→ **Information supplied**
#####

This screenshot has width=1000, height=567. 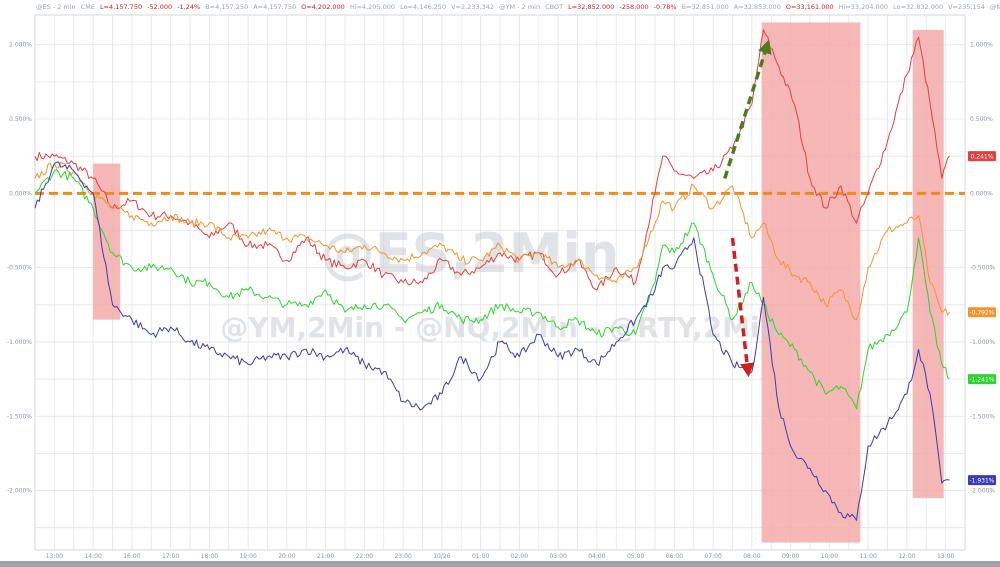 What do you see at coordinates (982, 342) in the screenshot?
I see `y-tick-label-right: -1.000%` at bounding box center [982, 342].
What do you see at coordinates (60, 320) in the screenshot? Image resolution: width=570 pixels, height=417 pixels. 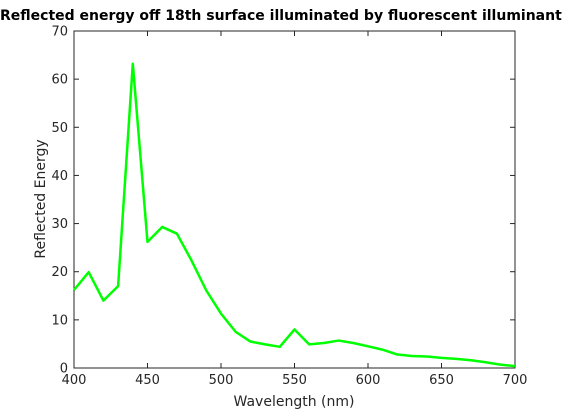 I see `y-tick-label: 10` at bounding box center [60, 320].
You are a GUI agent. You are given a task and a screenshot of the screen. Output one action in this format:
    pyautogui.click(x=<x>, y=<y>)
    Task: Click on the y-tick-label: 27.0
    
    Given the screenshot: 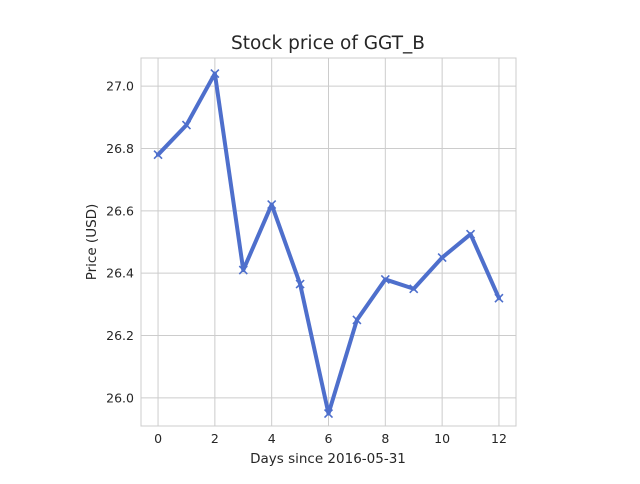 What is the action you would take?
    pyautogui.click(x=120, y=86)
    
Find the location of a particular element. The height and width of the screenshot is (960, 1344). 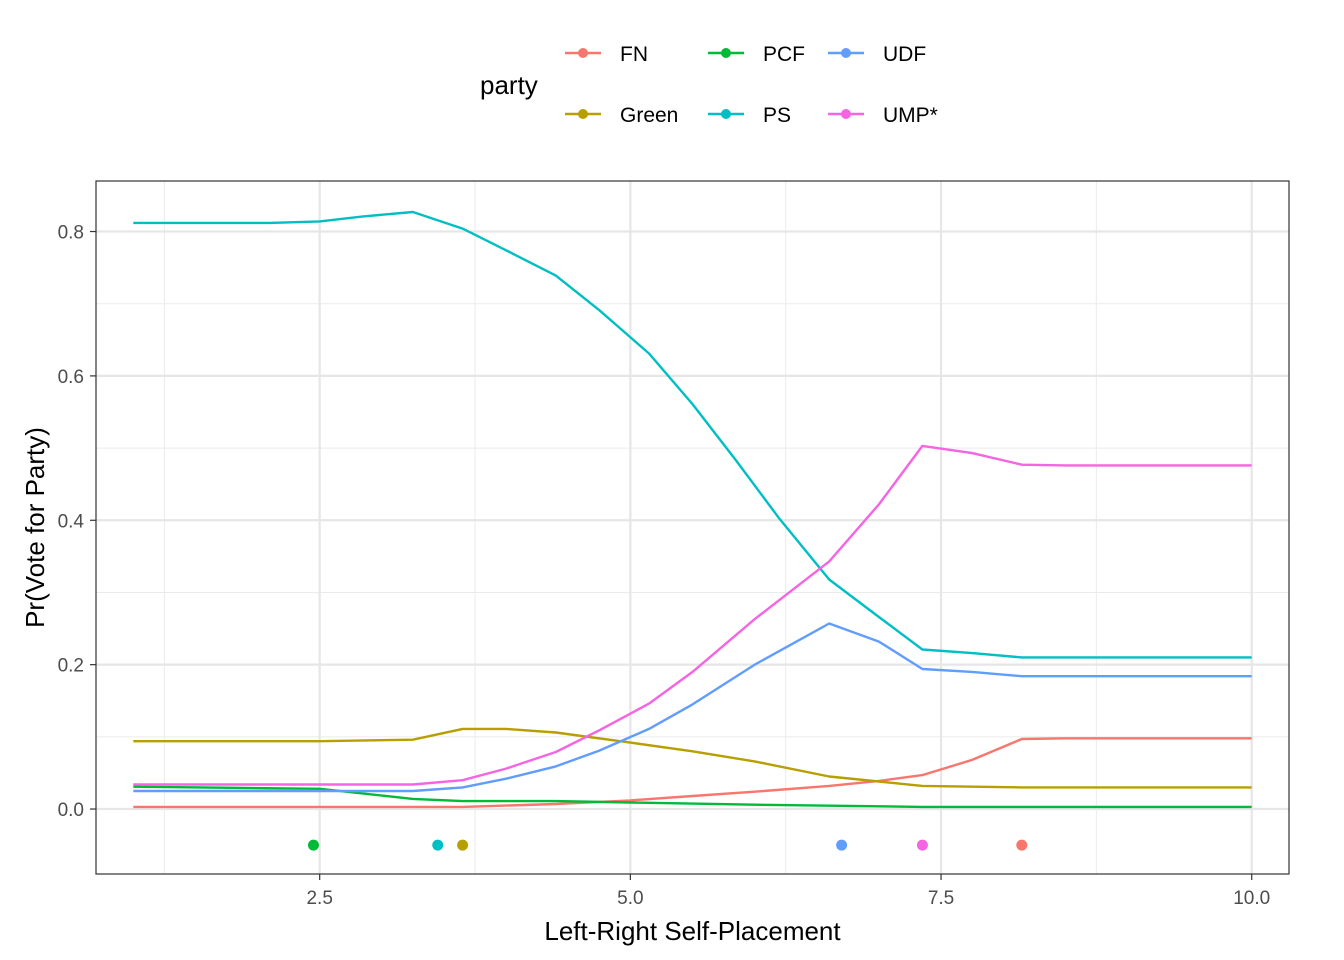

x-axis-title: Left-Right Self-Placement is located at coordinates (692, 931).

#####

→ **Exercise brief**
Give back everything from the line containing "Find the location" down to the end of the rows, word for word, and leave out the pictures.

→ **Answer to the problem**
Find the location of a particular element. The height and width of the screenshot is (960, 1344). 

x-axis-title: Left-Right Self-Placement is located at coordinates (692, 931).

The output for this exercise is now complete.